TASK BRIEF: Your answer must be the listing, given again word for word.

DATASET RECORDS:

_ _ _ _

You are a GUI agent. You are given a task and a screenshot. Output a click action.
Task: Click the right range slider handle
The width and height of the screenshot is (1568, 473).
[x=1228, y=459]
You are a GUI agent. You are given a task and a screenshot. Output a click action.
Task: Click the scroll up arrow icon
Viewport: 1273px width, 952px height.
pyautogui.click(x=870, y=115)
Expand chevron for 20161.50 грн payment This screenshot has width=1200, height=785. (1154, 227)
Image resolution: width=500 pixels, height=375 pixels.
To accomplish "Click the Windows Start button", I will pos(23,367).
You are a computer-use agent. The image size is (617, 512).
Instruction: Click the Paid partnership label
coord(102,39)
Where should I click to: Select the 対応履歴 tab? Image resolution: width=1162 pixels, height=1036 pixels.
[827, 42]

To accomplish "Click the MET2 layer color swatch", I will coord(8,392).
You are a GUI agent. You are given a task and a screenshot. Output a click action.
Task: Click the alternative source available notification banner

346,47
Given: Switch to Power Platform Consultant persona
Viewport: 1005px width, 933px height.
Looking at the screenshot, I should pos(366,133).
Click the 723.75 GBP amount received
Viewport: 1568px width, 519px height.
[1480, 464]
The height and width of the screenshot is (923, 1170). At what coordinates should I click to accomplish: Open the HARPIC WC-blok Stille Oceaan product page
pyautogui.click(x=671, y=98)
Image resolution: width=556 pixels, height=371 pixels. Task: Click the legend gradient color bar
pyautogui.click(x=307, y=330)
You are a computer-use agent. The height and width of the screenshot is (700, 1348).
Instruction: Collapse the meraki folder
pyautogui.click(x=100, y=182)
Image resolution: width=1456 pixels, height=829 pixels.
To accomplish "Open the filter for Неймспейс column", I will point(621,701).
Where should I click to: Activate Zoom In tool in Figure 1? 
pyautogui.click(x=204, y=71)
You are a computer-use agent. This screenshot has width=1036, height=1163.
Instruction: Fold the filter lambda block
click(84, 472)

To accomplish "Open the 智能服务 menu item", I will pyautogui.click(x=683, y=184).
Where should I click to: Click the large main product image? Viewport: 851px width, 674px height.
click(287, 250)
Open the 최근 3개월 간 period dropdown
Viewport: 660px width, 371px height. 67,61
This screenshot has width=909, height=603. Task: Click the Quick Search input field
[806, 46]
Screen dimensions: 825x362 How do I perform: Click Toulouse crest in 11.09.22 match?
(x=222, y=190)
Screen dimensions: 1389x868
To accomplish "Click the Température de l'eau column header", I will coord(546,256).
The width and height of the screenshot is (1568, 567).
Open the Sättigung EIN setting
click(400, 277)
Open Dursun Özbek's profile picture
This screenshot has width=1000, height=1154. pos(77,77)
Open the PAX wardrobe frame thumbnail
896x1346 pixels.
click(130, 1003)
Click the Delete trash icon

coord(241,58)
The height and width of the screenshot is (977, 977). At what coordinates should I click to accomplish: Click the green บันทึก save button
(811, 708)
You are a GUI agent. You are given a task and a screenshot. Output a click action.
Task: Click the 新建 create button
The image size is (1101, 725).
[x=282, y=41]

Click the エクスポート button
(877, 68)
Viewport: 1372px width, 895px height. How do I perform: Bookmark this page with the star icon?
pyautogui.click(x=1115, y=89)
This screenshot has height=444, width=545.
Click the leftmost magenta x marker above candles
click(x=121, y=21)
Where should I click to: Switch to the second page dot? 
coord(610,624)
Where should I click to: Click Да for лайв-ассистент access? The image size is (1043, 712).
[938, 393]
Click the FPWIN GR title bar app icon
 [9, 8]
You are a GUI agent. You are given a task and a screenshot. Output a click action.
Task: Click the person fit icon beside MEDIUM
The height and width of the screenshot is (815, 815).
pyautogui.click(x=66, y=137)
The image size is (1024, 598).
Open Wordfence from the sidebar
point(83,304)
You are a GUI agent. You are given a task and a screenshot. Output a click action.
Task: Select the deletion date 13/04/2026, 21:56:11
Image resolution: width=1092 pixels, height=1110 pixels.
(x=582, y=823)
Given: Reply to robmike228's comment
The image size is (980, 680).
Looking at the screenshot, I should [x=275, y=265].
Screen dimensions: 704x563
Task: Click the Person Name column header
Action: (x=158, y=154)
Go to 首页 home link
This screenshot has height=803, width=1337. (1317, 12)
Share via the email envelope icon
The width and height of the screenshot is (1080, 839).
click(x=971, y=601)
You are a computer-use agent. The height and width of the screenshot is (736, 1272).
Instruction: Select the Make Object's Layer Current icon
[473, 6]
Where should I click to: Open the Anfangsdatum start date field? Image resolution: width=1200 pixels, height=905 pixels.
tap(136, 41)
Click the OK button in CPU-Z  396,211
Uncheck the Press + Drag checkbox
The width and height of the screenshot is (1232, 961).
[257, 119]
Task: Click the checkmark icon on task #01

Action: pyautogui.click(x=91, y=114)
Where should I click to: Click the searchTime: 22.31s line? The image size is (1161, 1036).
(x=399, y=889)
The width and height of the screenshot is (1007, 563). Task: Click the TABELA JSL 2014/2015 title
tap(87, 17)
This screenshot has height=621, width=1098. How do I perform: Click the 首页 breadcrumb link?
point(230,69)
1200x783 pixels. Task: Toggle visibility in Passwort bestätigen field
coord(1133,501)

_ _ _ _

SOLUTION TO THIS EXERCISE:
You are a GUI agent. You are given a task and a screenshot. Output a click action.
Task: Click the right range slider handle
The width and height of the screenshot is (1568, 473).
[x=1228, y=459]
You are a GUI agent. You are given a task and a screenshot. Output a click action.
Task: Click the scroll up arrow icon
Viewport: 1273px width, 952px height.
pyautogui.click(x=870, y=115)
Expand chevron for 20161.50 грн payment This screenshot has width=1200, height=785. (1154, 227)
Image resolution: width=500 pixels, height=375 pixels.
To accomplish "Click the Windows Start button", I will pos(23,367).
You are a computer-use agent. The image size is (617, 512).
Instruction: Click the Paid partnership label
coord(102,39)
Where should I click to: Select the 対応履歴 tab? Image resolution: width=1162 pixels, height=1036 pixels.
[827, 42]

To accomplish "Click the MET2 layer color swatch", I will coord(8,392).
You are a GUI agent. You are given a task and a screenshot. Output a click action.
Task: Click the alternative source available notification banner

346,47
Given: Switch to Power Platform Consultant persona
Viewport: 1005px width, 933px height.
Looking at the screenshot, I should pos(366,133).
Click the 723.75 GBP amount received
Viewport: 1568px width, 519px height.
[1480, 464]
The height and width of the screenshot is (923, 1170). At what coordinates should I click to accomplish: Open the HARPIC WC-blok Stille Oceaan product page
pyautogui.click(x=671, y=98)
Image resolution: width=556 pixels, height=371 pixels. Task: Click the legend gradient color bar
pyautogui.click(x=307, y=330)
You are a computer-use agent. The height and width of the screenshot is (700, 1348).
Instruction: Collapse the meraki folder
pyautogui.click(x=100, y=182)
Image resolution: width=1456 pixels, height=829 pixels.
To accomplish "Open the filter for Неймспейс column", I will point(621,701).
Where should I click to: Activate Zoom In tool in Figure 1? 
pyautogui.click(x=204, y=71)
You are a computer-use agent. This screenshot has width=1036, height=1163.
Instruction: Fold the filter lambda block
click(84, 472)

To accomplish "Open the 智能服务 menu item", I will pyautogui.click(x=683, y=184).
Where should I click to: Click the large main product image? Viewport: 851px width, 674px height.
click(287, 250)
Open the 최근 3개월 간 period dropdown
Viewport: 660px width, 371px height. 67,61
This screenshot has width=909, height=603. Task: Click the Quick Search input field
[806, 46]
Screen dimensions: 825x362 How do I perform: Click Toulouse crest in 11.09.22 match?
(x=222, y=190)
Screen dimensions: 1389x868
To accomplish "Click the Température de l'eau column header", I will coord(546,256).
The width and height of the screenshot is (1568, 567).
Open the Sättigung EIN setting
click(400, 277)
Open Dursun Özbek's profile picture
This screenshot has width=1000, height=1154. pos(77,77)
Open the PAX wardrobe frame thumbnail
896x1346 pixels.
click(130, 1003)
Click the Delete trash icon

coord(241,58)
The height and width of the screenshot is (977, 977). At what coordinates should I click to accomplish: Click the green บันทึก save button
(811, 708)
You are a GUI agent. You are given a task and a screenshot. Output a click action.
Task: Click the 新建 create button
The image size is (1101, 725).
[x=282, y=41]

Click the エクスポート button
(877, 68)
Viewport: 1372px width, 895px height. How do I perform: Bookmark this page with the star icon?
pyautogui.click(x=1115, y=89)
This screenshot has height=444, width=545.
Click the leftmost magenta x marker above candles
click(x=121, y=21)
Where should I click to: Switch to the second page dot? 
coord(610,624)
Where should I click to: Click Да for лайв-ассистент access? The image size is (1043, 712).
[938, 393]
Click the FPWIN GR title bar app icon
 [9, 8]
You are a GUI agent. You are given a task and a screenshot. Output a click action.
Task: Click the person fit icon beside MEDIUM
The height and width of the screenshot is (815, 815).
pyautogui.click(x=66, y=137)
The image size is (1024, 598).
Open Wordfence from the sidebar
point(83,304)
You are a GUI agent. You are given a task and a screenshot. Output a click action.
Task: Select the deletion date 13/04/2026, 21:56:11
Image resolution: width=1092 pixels, height=1110 pixels.
(x=582, y=823)
Given: Reply to robmike228's comment
The image size is (980, 680).
Looking at the screenshot, I should [x=275, y=265].
Screen dimensions: 704x563
Task: Click the Person Name column header
Action: (x=158, y=154)
Go to 首页 home link
This screenshot has height=803, width=1337. (1317, 12)
Share via the email envelope icon
The width and height of the screenshot is (1080, 839).
click(x=971, y=601)
You are a computer-use agent. The height and width of the screenshot is (736, 1272).
Instruction: Select the Make Object's Layer Current icon
[473, 6]
Where should I click to: Open the Anfangsdatum start date field? Image resolution: width=1200 pixels, height=905 pixels.
tap(136, 41)
Click the OK button in CPU-Z  396,211
Uncheck the Press + Drag checkbox
The width and height of the screenshot is (1232, 961).
[257, 119]
Task: Click the checkmark icon on task #01

Action: pyautogui.click(x=91, y=114)
Where should I click to: Click the searchTime: 22.31s line? The image size is (1161, 1036).
(x=399, y=889)
The width and height of the screenshot is (1007, 563). Task: Click the TABELA JSL 2014/2015 title
tap(87, 17)
This screenshot has height=621, width=1098. How do I perform: Click the 首页 breadcrumb link?
point(230,69)
1200x783 pixels. Task: Toggle visibility in Passwort bestätigen field
coord(1133,501)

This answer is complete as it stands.